Democrat plays aggressor in week where Romney bounced in polls

With less than a month before America votes, US Vice-President Joe Biden made a strong bid yesterday to recover the political momentum lost by President Barack Obama's hesitant performance against his challenger in a presidential debate last week.

In a feisty vice-presidential debate, Biden locked horns with Republican candidate Paul Ryan on social welfare and tax cuts, which have become defining issues of the presidential campaign in the tightening race.

After a long argument on Medicare, Biden looked straight at the camera to address elderly voters as he asked them: "folks, use your common sense, who do you trust on this?"

Ryan, a seven-term Congressman, used his only debate with Biden to argue that America is "heading in the wrong direction".


In a heated exchange on Libya, he charged that "the broader problem is the unravelling of the Obama foreign policy, which is making the world more chaotic and less safe".

The debate in Danville, Kentucky took place as polls show Romney has enjoyed a bounce since their first televised debate last week began to change the dynamics of the race.

For the first time in more than a month Romney, a former Massachusetts Governor, has pulled ahead of Obama nationally and is closing the gap in the swing states.

A slew of polls this week show Republican voters are more enthusiastic about voting for Romney rather than against Obama. The challenger, a Mormon, has gained in particular among women voters. Also, according to Politico, 84 per cent of Republicans are more fired up and "extremely likely" to vote, compared with 76 per cent of Democrats.

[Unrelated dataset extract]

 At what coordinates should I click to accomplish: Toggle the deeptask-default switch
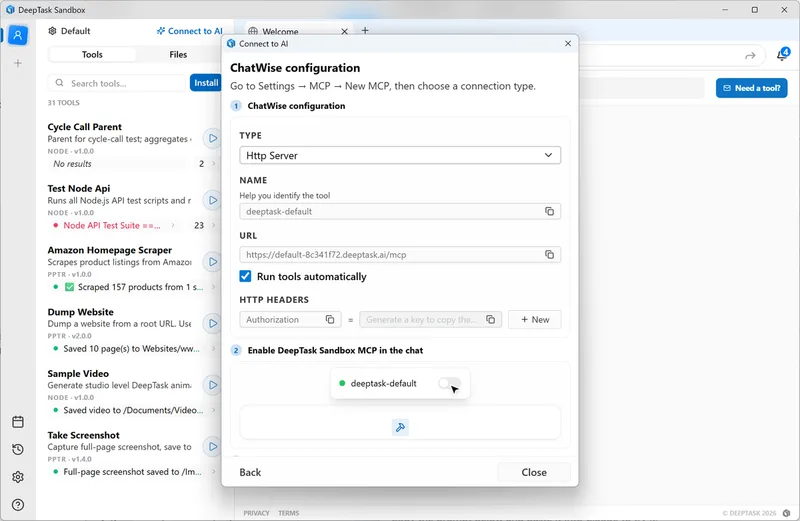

Pollsters attribute Romney's steady climb to his aggressive debate performance against Obama, who has now admitted he had a "bad night" in the first of their three debates.

The President told a radio interviewer he had been "just too polite" in the 90-minute debate. Obama's next opportunity to shine will be at a town hall debate with Romney next Wednesday.

Biden's challenge in yesterday's debate was to do no harm to the President's re-election chances, a tough assignment for the gaffe-prone former Senator.

Apart from a disconcerting laugh during the first half of the debate, Biden used his experience to good effect. He won plaudits from a CNN instant poll of undecided voters when the candidates - who are both Catholics - were asked about their personal views on abortion.

The Vice-President also eclipsed Ryan, the House budget chairman, in a discussion of foreign policy, particularly on Syria, Iran and Afghanistan.

Despite the latest poll evidence about a swing towards Romney, it remains to be seen how much the debates will actually influence voters, with most people already saying they have made up their minds about the two candidates.

Even if Romney were to win the popular vote, he could still lose the presidential election. Because of the particularity of the US political system, in which the president is not directly elected, the victor is picked by an electoral college of 538 in which a majority of 270 electoral votes are required. As of yesterday, the University of Virginia's Centre for Politics predicted Obama could get the necessary votes.

Romney needs to win the key battleground states of Ohio, Florida, Colorado and Virginia to become the 45th president of the United States. Confirming the trend in his favour, the latest NBC News/Wall Street Journal/Marist polls show the Republican nominee one point ahead of Obama in Colorado and in a statistical tie in Virginia and Florida. But Obama still has a slight edge in Ohio.